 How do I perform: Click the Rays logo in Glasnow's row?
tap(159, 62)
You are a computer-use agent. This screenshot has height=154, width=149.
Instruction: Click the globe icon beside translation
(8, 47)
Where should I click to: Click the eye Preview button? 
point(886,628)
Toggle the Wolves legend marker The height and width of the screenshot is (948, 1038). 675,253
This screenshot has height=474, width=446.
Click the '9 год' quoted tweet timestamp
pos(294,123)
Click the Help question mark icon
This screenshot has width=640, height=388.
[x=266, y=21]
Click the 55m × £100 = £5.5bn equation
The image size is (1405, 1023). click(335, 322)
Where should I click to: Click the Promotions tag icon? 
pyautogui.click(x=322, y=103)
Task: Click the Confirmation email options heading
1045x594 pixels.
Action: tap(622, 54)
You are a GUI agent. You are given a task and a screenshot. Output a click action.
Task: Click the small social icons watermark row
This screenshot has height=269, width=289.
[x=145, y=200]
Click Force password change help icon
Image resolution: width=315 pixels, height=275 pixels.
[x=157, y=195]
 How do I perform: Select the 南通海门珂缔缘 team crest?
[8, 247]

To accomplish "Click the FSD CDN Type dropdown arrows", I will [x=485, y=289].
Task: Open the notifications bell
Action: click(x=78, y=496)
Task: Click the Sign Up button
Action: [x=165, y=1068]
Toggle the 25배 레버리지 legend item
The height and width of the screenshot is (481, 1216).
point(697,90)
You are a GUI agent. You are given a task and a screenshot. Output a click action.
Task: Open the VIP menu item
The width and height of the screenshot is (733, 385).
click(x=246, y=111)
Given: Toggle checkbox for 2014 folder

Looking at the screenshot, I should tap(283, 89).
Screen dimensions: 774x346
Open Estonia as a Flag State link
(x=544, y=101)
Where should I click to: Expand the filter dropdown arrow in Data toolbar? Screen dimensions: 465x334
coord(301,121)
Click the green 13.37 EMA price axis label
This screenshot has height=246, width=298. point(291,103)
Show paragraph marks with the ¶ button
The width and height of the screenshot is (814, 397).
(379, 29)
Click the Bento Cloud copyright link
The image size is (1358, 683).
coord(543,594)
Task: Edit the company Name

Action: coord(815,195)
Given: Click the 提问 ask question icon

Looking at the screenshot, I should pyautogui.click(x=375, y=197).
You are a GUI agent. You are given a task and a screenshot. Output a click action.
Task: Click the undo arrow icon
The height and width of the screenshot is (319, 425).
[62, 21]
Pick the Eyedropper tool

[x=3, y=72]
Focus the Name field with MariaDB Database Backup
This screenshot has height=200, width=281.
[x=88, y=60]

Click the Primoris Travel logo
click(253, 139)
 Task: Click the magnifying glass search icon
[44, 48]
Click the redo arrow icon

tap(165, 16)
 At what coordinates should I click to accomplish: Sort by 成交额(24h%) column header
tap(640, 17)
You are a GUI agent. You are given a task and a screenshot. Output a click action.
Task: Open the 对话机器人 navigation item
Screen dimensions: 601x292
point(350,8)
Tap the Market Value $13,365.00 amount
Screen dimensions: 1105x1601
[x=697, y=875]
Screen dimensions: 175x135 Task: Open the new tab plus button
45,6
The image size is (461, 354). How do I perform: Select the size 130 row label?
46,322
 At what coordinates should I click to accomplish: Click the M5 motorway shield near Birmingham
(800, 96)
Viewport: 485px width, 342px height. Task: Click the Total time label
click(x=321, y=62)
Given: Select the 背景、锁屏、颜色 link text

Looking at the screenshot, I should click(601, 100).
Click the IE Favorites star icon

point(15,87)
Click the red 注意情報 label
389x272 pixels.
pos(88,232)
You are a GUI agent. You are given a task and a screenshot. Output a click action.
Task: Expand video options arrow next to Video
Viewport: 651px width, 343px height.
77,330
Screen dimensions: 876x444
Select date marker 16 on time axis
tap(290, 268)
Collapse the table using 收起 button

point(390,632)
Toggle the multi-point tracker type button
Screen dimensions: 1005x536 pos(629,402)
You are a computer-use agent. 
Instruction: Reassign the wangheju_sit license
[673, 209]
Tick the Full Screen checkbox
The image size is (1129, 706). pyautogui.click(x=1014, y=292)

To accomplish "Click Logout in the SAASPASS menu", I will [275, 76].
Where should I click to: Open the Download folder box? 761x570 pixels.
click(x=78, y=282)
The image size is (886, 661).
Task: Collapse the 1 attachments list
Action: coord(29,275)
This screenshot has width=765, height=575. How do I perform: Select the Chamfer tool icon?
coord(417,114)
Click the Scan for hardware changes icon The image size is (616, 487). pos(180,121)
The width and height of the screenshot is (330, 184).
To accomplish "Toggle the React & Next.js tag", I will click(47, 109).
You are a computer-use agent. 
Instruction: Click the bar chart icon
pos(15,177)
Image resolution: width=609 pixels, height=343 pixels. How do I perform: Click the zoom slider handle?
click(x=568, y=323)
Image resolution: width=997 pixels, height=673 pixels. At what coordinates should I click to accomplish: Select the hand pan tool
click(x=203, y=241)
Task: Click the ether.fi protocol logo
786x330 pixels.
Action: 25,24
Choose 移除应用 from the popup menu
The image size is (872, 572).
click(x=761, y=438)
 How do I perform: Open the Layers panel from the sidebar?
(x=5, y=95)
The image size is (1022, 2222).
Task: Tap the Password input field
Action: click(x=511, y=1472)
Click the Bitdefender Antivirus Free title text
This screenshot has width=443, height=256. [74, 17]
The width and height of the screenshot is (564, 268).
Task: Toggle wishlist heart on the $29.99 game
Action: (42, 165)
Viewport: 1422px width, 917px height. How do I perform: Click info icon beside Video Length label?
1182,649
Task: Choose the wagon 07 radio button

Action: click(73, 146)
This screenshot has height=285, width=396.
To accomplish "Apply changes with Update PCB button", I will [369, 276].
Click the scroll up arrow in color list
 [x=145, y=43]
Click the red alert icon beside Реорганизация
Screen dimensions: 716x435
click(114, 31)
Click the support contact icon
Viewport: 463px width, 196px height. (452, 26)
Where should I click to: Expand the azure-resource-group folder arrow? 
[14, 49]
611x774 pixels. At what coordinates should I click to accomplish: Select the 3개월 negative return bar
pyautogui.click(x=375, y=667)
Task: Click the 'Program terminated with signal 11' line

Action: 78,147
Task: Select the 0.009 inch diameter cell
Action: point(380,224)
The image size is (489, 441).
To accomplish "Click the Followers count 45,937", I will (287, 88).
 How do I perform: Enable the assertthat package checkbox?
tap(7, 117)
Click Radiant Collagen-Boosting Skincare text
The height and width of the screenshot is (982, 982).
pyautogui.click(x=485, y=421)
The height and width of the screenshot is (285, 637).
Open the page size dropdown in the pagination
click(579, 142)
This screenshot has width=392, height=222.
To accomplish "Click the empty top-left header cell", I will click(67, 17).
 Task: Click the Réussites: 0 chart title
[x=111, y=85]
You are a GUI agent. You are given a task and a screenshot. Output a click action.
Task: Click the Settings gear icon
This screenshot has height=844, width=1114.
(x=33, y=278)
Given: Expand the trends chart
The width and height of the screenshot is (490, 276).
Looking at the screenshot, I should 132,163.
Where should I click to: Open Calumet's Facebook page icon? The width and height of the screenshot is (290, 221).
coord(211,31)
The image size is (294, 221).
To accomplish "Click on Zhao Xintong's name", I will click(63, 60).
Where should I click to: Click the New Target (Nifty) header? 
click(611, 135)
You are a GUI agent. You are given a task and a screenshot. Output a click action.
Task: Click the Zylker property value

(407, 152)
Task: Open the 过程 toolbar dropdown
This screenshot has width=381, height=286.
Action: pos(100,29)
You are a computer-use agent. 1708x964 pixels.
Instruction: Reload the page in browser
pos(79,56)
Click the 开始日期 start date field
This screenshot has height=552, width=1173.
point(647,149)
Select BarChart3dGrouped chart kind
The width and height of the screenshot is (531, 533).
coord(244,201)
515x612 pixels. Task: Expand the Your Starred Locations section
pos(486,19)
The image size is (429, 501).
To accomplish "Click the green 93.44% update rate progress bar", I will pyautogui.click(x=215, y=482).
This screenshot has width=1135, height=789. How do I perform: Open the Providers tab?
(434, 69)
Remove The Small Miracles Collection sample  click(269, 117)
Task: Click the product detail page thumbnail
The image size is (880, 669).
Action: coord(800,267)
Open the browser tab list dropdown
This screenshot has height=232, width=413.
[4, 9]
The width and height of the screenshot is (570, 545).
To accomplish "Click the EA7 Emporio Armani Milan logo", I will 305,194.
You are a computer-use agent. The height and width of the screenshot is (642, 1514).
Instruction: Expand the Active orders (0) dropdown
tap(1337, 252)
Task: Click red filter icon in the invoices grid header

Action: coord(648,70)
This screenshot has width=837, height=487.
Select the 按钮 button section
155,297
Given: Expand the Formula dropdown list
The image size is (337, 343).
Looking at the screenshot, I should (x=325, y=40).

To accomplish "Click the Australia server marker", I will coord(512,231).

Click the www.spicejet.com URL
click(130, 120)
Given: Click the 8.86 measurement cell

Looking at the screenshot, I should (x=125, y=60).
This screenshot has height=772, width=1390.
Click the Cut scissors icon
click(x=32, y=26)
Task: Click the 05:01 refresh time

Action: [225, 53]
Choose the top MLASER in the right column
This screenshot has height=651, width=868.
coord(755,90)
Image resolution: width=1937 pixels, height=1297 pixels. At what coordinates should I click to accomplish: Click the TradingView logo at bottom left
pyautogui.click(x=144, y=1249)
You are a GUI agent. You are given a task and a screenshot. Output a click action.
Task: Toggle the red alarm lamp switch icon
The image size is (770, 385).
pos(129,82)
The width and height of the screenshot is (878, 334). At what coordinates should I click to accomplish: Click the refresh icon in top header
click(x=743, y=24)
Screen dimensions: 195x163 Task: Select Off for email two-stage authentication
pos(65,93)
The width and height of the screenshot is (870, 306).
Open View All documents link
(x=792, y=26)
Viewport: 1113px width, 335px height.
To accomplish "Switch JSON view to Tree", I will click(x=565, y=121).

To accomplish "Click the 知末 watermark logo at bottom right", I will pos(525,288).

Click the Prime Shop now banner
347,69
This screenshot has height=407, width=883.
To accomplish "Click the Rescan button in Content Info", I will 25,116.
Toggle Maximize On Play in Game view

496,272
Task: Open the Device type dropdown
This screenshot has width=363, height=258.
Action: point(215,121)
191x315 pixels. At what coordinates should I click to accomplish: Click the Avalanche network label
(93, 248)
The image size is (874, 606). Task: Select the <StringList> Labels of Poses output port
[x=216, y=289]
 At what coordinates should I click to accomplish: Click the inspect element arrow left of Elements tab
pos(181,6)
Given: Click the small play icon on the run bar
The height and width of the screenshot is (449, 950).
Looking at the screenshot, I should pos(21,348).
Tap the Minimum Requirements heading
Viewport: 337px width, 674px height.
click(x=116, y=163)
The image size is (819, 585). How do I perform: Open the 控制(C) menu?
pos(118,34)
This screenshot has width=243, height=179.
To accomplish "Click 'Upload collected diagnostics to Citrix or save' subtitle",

____

» Task directions
Within the material above, report how many lines carry the word "options", and nothing else.

» Response to the exercise
2